My friend’s wife has also used the plums to make jelly, which turns out just fine. But these days they simply let us take all the plums, because over the past few years, my wife and I have discovered and perfected the ideal treatment for inedibly tart fruit.

The story goes back several years. I’m not sure exactly how many (years aren’t really my thing) but let’s say 7. My favorite restaurant hired a brilliant bartender. The food at this restaurant is insanely good: carefully thought out, precisely matched, top quality everything. And the bartender brought that same aesthetic to his craft. He would invent cocktails using fine spirits, quality liqueurs, and flavored simple syrups. At the time, infusions were becoming trendy, and so he did a lot of that.

An infusion is where you take a spirit like vodka or gin or tequila, and dump some stuff in it for a while. Over time, the stuff’s flavor and color infuses into the alcohol. It takes time and care, and is something you have to do yourself. Flavored vodkas are an attempt at recreating the magic of an infusion, and are — almost without exception — disgusting.

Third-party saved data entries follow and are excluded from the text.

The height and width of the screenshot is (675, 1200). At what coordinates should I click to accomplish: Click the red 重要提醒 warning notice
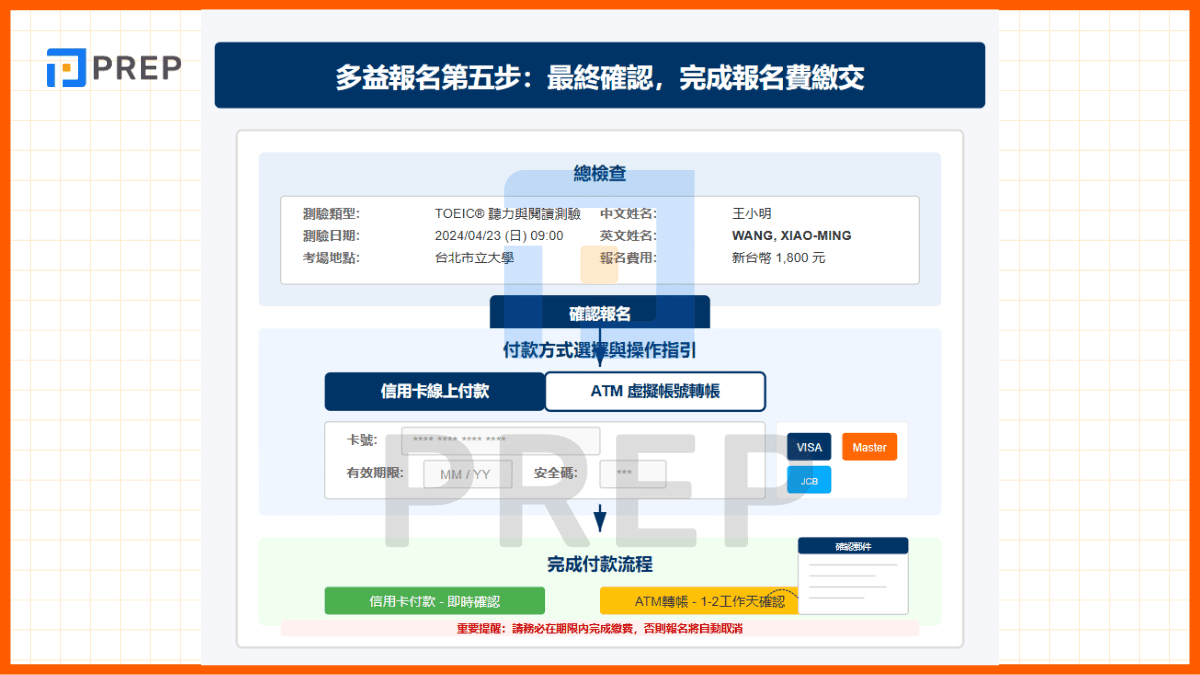pyautogui.click(x=600, y=634)
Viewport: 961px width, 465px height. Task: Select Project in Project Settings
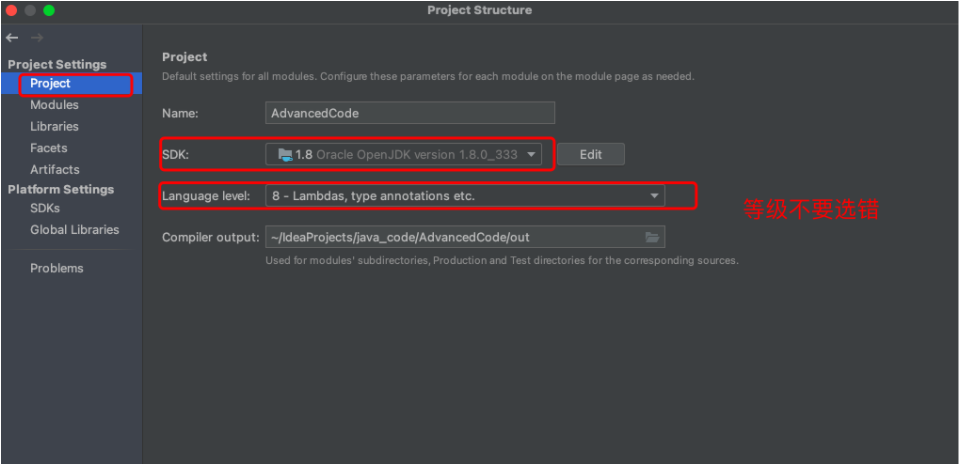pyautogui.click(x=50, y=84)
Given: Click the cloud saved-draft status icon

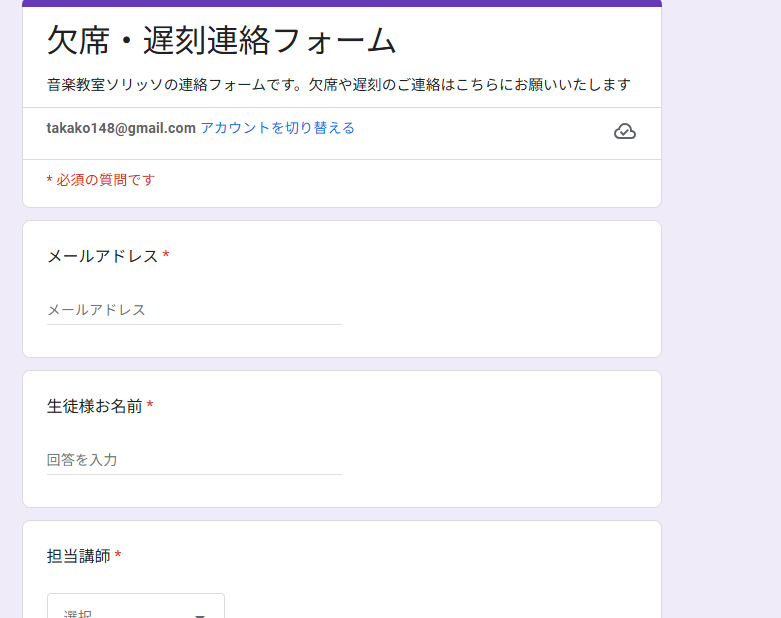Looking at the screenshot, I should tap(624, 132).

Being somewhat regulars at the bar, the bartender gradually explained his process to my wife and me, and we started creating infusions at home.

Not a plum infusion

Not a plum infusion

Over the years, we have made cucumber gin, vanilla vodka, orange vodka, cranberry vodka, pear vodka, quince vodka, pineapple rum, red currant vodka, and on and on and on. You’ll notice that most of the infusions we make are with vodka, and there is a simple reason for that: infusing works best when the spirit doesn’t have its own flavors to bring to the table. The vodka should be decent, but it doesn’t have to be anything fancy. Skyy, Boru, and Sobieski are typical choices.

While an infused vodka can make a great cocktail, for example, using a red currant vodka in a Cosmo, we have found that our guests most appreciate liqueurs. Transforming an infusion into liqueur is trivial: you just add simple syrup.

Since simple syrup is basically just sugar, it works best if you start with a vodka infusion that is sour. Sweet plus sweet equals too sweet. Sweet plus sour equals delightful. And that brings us back to those impossibly tart plums.

We wash the plums, and then score them with a sharp knife. Exposing the flesh, but leaving the skins on, for color. (At this point, I thought I might make this piece more entertaining by making a joke about scoring the flesh of the plums. But it got real gruesome, real fast.) Dump them into vodka so they are well covered, and stick the jar on a shelf for about three weeks. Stir or just agitate the jar now and then. We typically make several liters of this stuff at a time.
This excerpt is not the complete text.